Give back all the data exactly, line by line.
---
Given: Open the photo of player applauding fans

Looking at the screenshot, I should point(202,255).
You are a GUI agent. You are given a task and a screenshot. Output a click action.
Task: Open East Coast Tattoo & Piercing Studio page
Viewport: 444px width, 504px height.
---
→ **EXERCISE OUTPUT**
Given: Open the photo of player applauding fans

Looking at the screenshot, I should point(202,255).
You are a GUI agent. You are given a task and a screenshot. Output a click action.
Task: Open East Coast Tattoo & Piercing Studio page
Viewport: 444px width, 504px height.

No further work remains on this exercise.